* **Exercise**:
Pull out each line of the records holding the string "computer".

* **Material for the task**:
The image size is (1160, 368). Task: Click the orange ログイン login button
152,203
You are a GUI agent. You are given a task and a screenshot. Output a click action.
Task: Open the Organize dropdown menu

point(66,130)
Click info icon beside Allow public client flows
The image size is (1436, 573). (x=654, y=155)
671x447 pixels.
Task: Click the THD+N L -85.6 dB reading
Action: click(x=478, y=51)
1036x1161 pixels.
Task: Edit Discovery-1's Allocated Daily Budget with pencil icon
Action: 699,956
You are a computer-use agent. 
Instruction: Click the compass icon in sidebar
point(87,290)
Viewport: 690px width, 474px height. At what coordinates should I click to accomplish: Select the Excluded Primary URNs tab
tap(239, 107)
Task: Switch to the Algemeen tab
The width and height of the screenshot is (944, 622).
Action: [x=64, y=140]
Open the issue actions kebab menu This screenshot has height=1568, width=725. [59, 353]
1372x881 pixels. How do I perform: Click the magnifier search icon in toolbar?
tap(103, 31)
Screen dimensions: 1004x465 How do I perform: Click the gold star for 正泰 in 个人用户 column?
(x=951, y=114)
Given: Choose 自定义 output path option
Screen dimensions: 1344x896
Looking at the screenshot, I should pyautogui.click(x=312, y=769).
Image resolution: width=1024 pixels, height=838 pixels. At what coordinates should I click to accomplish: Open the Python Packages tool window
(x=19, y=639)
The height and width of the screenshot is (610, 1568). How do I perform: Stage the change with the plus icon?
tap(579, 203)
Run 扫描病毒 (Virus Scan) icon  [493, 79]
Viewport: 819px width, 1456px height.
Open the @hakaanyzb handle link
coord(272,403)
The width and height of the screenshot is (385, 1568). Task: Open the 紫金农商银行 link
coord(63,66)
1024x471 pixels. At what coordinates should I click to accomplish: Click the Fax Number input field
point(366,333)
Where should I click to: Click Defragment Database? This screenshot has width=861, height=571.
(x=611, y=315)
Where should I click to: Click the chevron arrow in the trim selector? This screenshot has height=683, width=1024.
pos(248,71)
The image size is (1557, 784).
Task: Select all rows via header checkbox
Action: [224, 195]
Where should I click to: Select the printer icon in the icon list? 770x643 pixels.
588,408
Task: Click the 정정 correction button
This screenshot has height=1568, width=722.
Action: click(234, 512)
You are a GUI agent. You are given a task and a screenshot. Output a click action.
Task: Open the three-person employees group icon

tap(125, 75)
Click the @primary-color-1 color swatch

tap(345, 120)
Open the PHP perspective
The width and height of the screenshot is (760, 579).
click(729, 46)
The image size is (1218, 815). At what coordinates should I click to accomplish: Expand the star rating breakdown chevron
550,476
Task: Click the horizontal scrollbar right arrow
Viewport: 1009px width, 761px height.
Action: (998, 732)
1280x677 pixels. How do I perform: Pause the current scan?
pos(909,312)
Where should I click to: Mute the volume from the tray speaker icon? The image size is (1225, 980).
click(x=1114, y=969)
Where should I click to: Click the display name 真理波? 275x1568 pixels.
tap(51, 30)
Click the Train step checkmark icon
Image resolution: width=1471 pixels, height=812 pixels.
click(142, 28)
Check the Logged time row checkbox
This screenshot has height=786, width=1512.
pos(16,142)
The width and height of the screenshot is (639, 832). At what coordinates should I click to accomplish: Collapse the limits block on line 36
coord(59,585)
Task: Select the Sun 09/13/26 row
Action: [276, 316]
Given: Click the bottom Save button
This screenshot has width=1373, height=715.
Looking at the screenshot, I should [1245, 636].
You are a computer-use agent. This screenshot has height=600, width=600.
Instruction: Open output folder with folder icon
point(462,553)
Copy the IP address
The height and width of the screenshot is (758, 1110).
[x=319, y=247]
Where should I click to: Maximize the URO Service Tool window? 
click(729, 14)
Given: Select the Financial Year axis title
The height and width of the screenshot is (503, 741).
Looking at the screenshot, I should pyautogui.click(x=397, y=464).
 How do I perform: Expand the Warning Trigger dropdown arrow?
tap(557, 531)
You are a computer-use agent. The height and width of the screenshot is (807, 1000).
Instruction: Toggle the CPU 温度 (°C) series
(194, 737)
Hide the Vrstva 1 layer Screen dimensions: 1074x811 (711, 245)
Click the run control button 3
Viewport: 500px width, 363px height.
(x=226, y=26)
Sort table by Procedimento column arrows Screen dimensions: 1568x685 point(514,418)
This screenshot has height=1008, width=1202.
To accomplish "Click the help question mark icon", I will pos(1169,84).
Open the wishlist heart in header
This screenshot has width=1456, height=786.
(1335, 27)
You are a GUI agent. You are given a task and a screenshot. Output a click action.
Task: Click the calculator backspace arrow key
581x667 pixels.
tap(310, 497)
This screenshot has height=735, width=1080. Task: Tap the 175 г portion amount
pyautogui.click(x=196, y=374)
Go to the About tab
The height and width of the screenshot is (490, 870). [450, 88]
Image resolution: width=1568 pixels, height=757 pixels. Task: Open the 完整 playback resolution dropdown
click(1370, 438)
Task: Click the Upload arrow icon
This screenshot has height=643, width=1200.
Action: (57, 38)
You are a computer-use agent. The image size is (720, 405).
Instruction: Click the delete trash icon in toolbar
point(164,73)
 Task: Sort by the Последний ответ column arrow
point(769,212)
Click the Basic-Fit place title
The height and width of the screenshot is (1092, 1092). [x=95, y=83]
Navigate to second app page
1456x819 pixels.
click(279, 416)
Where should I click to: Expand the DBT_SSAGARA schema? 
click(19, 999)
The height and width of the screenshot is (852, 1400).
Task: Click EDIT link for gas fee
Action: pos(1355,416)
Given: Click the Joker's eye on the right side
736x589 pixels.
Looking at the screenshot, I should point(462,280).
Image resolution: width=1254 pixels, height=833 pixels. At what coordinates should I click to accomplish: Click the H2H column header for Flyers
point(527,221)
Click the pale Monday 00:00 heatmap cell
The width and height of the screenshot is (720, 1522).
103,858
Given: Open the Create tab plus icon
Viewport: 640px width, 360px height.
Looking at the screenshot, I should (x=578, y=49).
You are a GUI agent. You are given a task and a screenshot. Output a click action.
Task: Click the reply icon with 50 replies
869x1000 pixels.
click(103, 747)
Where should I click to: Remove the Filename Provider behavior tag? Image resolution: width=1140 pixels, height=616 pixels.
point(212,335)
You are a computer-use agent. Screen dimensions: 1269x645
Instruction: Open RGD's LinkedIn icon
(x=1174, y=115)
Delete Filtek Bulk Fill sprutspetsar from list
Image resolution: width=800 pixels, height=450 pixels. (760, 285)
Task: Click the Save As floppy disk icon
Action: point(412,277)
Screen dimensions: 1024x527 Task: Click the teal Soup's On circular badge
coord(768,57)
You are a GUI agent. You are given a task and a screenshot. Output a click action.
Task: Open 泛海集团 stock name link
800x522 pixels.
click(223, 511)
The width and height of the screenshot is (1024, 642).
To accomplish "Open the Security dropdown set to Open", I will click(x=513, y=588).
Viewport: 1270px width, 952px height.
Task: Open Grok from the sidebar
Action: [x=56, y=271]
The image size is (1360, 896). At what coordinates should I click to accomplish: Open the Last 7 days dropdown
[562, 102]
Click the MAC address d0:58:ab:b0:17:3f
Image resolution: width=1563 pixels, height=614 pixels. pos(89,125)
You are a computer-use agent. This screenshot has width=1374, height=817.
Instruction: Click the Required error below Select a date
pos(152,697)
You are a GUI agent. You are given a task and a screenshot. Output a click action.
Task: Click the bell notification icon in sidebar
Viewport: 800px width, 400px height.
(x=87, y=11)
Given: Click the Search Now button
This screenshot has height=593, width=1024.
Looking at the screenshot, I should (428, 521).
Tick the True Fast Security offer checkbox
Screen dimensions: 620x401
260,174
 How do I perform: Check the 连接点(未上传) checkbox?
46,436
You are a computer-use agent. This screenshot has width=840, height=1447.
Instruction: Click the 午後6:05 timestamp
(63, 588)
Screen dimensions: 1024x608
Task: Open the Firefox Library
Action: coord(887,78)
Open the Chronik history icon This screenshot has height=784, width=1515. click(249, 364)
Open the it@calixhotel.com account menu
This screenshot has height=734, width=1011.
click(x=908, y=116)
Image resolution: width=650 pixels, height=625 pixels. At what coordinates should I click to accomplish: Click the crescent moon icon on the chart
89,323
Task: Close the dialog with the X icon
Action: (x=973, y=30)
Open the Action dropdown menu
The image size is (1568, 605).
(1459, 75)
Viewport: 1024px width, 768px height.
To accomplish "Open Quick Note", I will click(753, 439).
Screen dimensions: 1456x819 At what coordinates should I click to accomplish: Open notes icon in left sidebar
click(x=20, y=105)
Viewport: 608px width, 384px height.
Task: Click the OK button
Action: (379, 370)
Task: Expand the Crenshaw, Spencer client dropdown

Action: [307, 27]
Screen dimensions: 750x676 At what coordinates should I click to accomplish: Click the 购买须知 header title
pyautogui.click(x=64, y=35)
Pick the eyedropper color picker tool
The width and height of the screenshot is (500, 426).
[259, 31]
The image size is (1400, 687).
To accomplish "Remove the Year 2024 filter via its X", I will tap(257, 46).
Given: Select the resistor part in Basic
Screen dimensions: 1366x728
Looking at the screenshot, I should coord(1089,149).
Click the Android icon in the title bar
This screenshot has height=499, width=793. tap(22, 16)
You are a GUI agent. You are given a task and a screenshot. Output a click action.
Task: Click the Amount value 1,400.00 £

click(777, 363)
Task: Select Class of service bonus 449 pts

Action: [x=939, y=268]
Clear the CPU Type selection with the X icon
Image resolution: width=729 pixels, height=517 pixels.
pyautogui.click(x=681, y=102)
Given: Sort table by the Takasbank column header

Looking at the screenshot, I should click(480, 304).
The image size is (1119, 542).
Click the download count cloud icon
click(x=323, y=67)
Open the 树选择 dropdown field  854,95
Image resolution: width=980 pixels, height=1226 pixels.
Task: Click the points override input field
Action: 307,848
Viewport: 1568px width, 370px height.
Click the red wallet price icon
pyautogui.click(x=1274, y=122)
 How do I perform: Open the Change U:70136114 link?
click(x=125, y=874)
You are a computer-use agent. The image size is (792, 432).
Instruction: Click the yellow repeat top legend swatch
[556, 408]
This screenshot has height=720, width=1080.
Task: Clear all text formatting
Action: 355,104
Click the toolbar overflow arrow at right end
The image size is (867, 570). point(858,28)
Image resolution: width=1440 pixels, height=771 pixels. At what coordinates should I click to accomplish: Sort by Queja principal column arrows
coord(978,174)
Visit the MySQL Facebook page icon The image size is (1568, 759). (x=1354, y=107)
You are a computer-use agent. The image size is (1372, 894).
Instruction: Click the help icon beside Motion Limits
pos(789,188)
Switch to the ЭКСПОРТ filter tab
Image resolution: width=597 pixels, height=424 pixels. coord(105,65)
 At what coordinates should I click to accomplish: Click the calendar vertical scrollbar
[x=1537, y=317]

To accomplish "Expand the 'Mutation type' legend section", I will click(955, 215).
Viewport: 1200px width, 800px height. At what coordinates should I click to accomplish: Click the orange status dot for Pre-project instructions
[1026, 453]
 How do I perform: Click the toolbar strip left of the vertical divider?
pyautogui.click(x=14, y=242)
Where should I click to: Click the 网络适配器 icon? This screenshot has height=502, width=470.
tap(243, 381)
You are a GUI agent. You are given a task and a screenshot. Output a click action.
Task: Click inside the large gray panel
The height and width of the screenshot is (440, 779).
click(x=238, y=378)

* **Output below**:
You are a computer-use agent. 
You are a computer-use agent. This screenshot has height=600, width=600.
You are a computer-use agent. The height and width of the screenshot is (807, 1000).
You are a computer-use agent. The image size is (720, 405).
You are a computer-use agent. Screen dimensions: 1269x645
You are a computer-use agent. This screenshot has width=1374, height=817.
You are a computer-use agent. This screenshot has width=840, height=1447.
You are a computer-use agent. The image size is (792, 432).
You are a computer-use agent. The image size is (1372, 894).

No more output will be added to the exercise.